Risk is a situation that involves exposure to danger, where it might cause a potential harm. Risk management is a process of a quick respond and controlled to the risks in order to minimise their threats. In another word, risk management involves understanding, analysing and addressing risk to make sure organisations fulfil and achieve their objectives. Meanwhile, risk assessment is the methodical process of evaluating the risks’ prospective that might involve in the project activities.
Risks occur frequently in the world of computer security. Thus, it is important to keep your system up to date and to know everything happens in and around your system. The term risk assessment in computer security is a process of implementing techniques to mitigate the risks. A simple example, is how to implement security techniques to your house to mitigate risks in the future or to make sure thief cannot come inside your house and steel you. Let’s take a real-life example and try to find some of the vulnerabilities in which it might cause threats.
The figure above shows an example of a normal house, which might be vulnerable to many threats via thieves. Due to the absence of security, the thief can penetrate the house and steal valuable things such as, jewelleries, money, TVs, PCs, accessories and many more. Therefore, it is important to implement risk assessments and risk managements to mitigate these threats as much as possible.
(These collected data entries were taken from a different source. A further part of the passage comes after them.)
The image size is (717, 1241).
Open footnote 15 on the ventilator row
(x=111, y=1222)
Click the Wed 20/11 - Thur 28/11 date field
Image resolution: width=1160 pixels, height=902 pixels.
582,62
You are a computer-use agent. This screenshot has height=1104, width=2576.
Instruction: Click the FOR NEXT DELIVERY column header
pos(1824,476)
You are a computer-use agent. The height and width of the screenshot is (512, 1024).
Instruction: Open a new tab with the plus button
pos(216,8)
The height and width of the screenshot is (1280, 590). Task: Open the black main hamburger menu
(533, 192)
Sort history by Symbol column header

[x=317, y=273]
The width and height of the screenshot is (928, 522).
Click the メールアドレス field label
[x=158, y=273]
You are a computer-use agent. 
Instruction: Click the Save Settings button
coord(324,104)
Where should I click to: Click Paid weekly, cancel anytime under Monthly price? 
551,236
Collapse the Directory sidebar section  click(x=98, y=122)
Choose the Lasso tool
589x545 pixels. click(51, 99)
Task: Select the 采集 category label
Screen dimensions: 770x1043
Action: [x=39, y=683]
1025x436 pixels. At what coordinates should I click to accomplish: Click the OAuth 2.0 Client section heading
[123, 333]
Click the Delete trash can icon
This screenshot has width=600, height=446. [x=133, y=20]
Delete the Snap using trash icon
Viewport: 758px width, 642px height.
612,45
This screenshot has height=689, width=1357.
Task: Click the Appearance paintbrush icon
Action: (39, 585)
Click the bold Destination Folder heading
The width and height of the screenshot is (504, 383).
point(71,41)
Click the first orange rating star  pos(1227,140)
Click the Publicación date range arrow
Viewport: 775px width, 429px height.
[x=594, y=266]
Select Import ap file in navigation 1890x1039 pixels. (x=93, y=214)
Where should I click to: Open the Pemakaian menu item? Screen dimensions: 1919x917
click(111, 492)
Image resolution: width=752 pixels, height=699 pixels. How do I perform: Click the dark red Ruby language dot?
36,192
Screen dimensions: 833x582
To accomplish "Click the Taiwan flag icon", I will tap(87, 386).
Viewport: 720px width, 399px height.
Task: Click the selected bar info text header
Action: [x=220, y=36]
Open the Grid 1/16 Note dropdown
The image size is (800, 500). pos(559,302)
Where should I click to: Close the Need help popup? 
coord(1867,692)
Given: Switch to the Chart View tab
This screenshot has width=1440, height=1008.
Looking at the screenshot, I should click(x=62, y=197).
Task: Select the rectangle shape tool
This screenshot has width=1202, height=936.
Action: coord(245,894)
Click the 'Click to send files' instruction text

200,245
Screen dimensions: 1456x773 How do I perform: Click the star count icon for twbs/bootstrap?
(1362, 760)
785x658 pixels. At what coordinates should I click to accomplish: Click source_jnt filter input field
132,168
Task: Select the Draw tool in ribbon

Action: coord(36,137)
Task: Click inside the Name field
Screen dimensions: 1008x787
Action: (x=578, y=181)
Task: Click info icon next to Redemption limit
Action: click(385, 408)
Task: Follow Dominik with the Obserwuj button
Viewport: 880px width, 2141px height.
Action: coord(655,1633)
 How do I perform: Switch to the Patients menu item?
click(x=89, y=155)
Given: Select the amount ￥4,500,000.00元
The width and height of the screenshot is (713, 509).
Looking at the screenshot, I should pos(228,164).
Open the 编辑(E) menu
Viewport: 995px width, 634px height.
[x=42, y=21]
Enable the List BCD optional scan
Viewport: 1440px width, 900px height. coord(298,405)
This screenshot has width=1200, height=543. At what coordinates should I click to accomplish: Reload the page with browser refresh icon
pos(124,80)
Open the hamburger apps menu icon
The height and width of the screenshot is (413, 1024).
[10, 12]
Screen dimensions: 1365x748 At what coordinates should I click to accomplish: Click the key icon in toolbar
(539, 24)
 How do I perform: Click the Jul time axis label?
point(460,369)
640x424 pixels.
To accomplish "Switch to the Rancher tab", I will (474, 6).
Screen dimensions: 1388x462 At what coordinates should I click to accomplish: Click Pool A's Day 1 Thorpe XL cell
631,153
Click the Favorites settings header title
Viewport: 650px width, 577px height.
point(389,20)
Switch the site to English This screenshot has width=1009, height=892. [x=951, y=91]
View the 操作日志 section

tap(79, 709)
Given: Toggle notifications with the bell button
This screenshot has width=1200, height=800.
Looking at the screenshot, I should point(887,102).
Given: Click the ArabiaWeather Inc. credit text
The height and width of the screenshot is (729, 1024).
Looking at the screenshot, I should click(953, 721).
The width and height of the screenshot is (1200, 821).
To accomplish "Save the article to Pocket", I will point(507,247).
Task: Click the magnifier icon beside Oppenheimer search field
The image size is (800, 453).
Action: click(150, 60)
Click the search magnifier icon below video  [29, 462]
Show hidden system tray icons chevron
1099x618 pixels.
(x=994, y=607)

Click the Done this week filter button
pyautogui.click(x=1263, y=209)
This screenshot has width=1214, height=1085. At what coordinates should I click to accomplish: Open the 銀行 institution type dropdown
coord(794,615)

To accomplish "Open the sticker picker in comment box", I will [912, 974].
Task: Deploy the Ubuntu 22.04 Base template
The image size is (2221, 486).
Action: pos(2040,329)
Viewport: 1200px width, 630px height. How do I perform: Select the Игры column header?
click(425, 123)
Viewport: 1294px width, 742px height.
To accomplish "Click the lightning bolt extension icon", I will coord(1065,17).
Risk assessment is the process of introducing and finding the vulnerabilities within the system that might cause threats or allow the attacker to gain access to the system. Below are some of the vulnerabilities that might be exploited from the figure above:
- The windows might be used to penetrate the house.
- The door can be used/ broken to penetrate the house.
- There is no security camera to record video of any suspicious activities.
- And many more.
Risk management is the taken steps to manage and control the system by implementing different techniques to avoid the threats from being occurred. Below are some techniques than can be introduced to the house to mitigate the threats or the attacker from exploiting these vulnerabilities.
- Implement fence around the windows (bulletproof).
- Add a fence around the house.
- Have a dog outside the house for more security.
- Install recorded cameras to monitor and control the area around the house.
- Patrolling the area around the house.
The figure below for more details about the implemented security techniques:
Remember: you cannot build secure systems unless you know the threats to which you are susceptible.